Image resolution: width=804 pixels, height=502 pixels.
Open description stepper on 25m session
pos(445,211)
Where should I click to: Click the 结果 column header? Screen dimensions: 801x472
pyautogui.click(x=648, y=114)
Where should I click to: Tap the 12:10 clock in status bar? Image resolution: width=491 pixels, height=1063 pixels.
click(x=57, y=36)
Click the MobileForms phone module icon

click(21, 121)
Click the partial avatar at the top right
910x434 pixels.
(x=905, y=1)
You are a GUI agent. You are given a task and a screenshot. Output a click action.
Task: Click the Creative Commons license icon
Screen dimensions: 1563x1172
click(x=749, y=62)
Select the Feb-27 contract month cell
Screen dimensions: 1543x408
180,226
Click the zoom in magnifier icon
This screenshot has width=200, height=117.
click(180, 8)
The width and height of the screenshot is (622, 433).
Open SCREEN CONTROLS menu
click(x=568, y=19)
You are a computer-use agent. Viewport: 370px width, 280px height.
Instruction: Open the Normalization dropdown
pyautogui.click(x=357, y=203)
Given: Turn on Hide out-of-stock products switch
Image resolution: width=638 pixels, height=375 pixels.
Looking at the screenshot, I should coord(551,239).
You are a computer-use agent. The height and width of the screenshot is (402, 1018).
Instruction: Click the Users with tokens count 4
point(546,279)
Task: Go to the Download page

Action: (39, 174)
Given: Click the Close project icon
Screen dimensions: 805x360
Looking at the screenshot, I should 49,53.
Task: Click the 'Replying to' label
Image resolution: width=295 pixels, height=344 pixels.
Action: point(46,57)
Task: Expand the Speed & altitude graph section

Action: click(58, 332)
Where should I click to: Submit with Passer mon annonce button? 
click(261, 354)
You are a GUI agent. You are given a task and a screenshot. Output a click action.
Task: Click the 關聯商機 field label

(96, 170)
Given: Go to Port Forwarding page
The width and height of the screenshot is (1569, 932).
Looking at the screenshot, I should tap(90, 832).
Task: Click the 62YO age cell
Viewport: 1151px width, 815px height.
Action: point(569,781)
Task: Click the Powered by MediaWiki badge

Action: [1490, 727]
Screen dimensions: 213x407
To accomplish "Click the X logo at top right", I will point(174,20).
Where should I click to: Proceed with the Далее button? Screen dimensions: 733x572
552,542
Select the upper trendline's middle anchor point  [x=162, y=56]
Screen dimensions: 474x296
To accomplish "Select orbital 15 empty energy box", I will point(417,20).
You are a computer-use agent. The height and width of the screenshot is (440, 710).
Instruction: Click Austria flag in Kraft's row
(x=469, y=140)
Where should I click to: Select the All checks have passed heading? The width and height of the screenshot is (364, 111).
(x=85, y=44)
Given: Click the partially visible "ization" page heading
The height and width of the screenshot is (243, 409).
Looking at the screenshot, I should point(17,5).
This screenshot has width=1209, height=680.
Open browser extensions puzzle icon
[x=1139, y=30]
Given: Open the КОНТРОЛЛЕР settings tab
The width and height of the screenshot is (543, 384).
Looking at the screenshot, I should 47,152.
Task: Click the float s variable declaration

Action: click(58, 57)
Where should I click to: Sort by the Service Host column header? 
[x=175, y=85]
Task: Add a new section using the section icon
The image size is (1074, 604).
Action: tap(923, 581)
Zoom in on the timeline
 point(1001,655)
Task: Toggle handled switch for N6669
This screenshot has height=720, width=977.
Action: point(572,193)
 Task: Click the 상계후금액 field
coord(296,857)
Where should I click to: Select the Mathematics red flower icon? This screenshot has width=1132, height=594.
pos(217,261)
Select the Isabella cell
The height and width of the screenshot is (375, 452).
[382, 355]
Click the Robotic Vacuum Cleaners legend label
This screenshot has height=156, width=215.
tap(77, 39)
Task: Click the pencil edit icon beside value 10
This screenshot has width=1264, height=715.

• • • • • • •

Please retype every one of the entries above, line for line, without changing anything.

# Response to this exercise:
Image resolution: width=804 pixels, height=502 pixels.
Open description stepper on 25m session
pos(445,211)
Where should I click to: Click the 结果 column header? Screen dimensions: 801x472
pyautogui.click(x=648, y=114)
Where should I click to: Tap the 12:10 clock in status bar? Image resolution: width=491 pixels, height=1063 pixels.
click(x=57, y=36)
Click the MobileForms phone module icon

click(21, 121)
Click the partial avatar at the top right
910x434 pixels.
(x=905, y=1)
You are a GUI agent. You are given a task and a screenshot. Output a click action.
Task: Click the Creative Commons license icon
Screen dimensions: 1563x1172
click(x=749, y=62)
Select the Feb-27 contract month cell
Screen dimensions: 1543x408
180,226
Click the zoom in magnifier icon
This screenshot has width=200, height=117.
click(180, 8)
The width and height of the screenshot is (622, 433).
Open SCREEN CONTROLS menu
click(x=568, y=19)
You are a computer-use agent. Viewport: 370px width, 280px height.
Instruction: Open the Normalization dropdown
pyautogui.click(x=357, y=203)
Given: Turn on Hide out-of-stock products switch
Image resolution: width=638 pixels, height=375 pixels.
Looking at the screenshot, I should coord(551,239).
You are a computer-use agent. The height and width of the screenshot is (402, 1018).
Instruction: Click the Users with tokens count 4
point(546,279)
Task: Go to the Download page

Action: (39, 174)
Given: Click the Close project icon
Screen dimensions: 805x360
Looking at the screenshot, I should 49,53.
Task: Click the 'Replying to' label
Image resolution: width=295 pixels, height=344 pixels.
Action: point(46,57)
Task: Expand the Speed & altitude graph section

Action: click(58, 332)
Where should I click to: Submit with Passer mon annonce button? 
click(261, 354)
You are a GUI agent. You are given a task and a screenshot. Output a click action.
Task: Click the 關聯商機 field label

(96, 170)
Given: Go to Port Forwarding page
The width and height of the screenshot is (1569, 932).
Looking at the screenshot, I should tap(90, 832).
Task: Click the 62YO age cell
Viewport: 1151px width, 815px height.
Action: point(569,781)
Task: Click the Powered by MediaWiki badge

Action: [1490, 727]
Screen dimensions: 213x407
To accomplish "Click the X logo at top right", I will point(174,20).
Where should I click to: Proceed with the Далее button? Screen dimensions: 733x572
552,542
Select the upper trendline's middle anchor point  [x=162, y=56]
Screen dimensions: 474x296
To accomplish "Select orbital 15 empty energy box", I will point(417,20).
You are a computer-use agent. The height and width of the screenshot is (440, 710).
Instruction: Click Austria flag in Kraft's row
(x=469, y=140)
Where should I click to: Select the All checks have passed heading? The width and height of the screenshot is (364, 111).
(x=85, y=44)
Given: Click the partially visible "ization" page heading
The height and width of the screenshot is (243, 409).
Looking at the screenshot, I should point(17,5).
This screenshot has width=1209, height=680.
Open browser extensions puzzle icon
[x=1139, y=30]
Given: Open the КОНТРОЛЛЕР settings tab
The width and height of the screenshot is (543, 384).
Looking at the screenshot, I should 47,152.
Task: Click the float s variable declaration

Action: click(58, 57)
Where should I click to: Sort by the Service Host column header? 
[x=175, y=85]
Task: Add a new section using the section icon
The image size is (1074, 604).
Action: tap(923, 581)
Zoom in on the timeline
 point(1001,655)
Task: Toggle handled switch for N6669
This screenshot has height=720, width=977.
Action: point(572,193)
 Task: Click the 상계후금액 field
coord(296,857)
Where should I click to: Select the Mathematics red flower icon? This screenshot has width=1132, height=594.
pos(217,261)
Select the Isabella cell
The height and width of the screenshot is (375, 452).
[382, 355]
Click the Robotic Vacuum Cleaners legend label
This screenshot has height=156, width=215.
tap(77, 39)
Task: Click the pencil edit icon beside value 10
This screenshot has width=1264, height=715.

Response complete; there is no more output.